:: TASK GOAL ::
Provide every line of the rows, from the first line through the line containing "[x=359, y=42]" inclusive, as a JSON list of strings with one string per line and blank lines omitted.
[start INFORMATION GIVEN]
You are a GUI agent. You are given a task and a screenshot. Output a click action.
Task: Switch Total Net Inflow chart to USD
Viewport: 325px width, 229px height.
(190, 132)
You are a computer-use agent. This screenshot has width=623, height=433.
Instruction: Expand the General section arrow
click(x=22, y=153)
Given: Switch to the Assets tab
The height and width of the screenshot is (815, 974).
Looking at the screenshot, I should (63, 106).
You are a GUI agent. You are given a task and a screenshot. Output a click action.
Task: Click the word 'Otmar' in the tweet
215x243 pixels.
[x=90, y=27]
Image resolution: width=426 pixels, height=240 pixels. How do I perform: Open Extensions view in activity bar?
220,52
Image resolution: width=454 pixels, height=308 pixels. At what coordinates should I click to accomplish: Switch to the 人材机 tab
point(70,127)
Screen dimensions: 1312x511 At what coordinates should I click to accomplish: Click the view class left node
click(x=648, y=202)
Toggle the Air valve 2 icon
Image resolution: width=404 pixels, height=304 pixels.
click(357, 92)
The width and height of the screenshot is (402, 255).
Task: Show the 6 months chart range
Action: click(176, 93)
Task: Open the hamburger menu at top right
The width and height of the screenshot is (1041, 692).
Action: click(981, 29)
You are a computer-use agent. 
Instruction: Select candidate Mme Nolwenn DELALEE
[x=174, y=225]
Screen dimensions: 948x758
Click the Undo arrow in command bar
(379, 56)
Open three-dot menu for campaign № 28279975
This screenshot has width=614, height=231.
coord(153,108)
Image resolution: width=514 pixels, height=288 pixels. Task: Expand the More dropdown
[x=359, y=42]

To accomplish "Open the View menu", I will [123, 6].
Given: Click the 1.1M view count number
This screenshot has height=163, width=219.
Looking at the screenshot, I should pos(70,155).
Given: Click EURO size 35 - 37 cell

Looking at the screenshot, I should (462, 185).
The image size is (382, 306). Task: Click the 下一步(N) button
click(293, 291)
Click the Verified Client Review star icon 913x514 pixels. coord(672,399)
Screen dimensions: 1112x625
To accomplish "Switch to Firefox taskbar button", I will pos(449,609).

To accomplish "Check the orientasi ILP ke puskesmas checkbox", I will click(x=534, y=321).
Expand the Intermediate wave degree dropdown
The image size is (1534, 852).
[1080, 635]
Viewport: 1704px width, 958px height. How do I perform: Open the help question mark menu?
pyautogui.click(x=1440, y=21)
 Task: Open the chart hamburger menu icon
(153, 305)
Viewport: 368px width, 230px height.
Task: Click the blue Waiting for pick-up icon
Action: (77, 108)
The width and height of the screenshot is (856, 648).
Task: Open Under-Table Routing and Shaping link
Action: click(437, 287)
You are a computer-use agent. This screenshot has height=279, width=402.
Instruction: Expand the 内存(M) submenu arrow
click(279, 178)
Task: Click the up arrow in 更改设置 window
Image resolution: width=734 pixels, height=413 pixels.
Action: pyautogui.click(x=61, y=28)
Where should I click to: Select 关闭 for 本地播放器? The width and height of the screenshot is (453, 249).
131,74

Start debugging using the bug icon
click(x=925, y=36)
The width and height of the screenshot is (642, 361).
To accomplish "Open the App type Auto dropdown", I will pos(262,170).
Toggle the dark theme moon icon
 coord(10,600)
[end INFORMATION GIVEN]
:: ANSWER ::
[
  "You are a GUI agent. You are given a task and a screenshot. Output a click action.",
  "Task: Switch Total Net Inflow chart to USD",
  "Viewport: 325px width, 229px height.",
  "(190, 132)",
  "You are a computer-use agent. This screenshot has width=623, height=433.",
  "Instruction: Expand the General section arrow",
  "click(x=22, y=153)",
  "Given: Switch to the Assets tab",
  "The height and width of the screenshot is (815, 974).",
  "Looking at the screenshot, I should (63, 106).",
  "You are a GUI agent. You are given a task and a screenshot. Output a click action.",
  "Task: Click the word 'Otmar' in the tweet",
  "215x243 pixels.",
  "[x=90, y=27]",
  "Image resolution: width=426 pixels, height=240 pixels. How do I perform: Open Extensions view in activity bar?",
  "220,52",
  "Image resolution: width=454 pixels, height=308 pixels. At what coordinates should I click to accomplish: Switch to the 人材机 tab",
  "point(70,127)",
  "Screen dimensions: 1312x511 At what coordinates should I click to accomplish: Click the view class left node",
  "click(x=648, y=202)",
  "Toggle the Air valve 2 icon",
  "Image resolution: width=404 pixels, height=304 pixels.",
  "click(357, 92)",
  "The width and height of the screenshot is (402, 255).",
  "Task: Show the 6 months chart range",
  "Action: click(176, 93)",
  "Task: Open the hamburger menu at top right",
  "The width and height of the screenshot is (1041, 692).",
  "Action: click(981, 29)",
  "You are a computer-use agent. ",
  "Instruction: Select candidate Mme Nolwenn DELALEE",
  "[x=174, y=225]",
  "Screen dimensions: 948x758",
  "Click the Undo arrow in command bar",
  "(379, 56)",
  "Open three-dot menu for campaign № 28279975",
  "This screenshot has width=614, height=231.",
  "coord(153,108)",
  "Image resolution: width=514 pixels, height=288 pixels. Task: Expand the More dropdown",
  "[x=359, y=42]"
]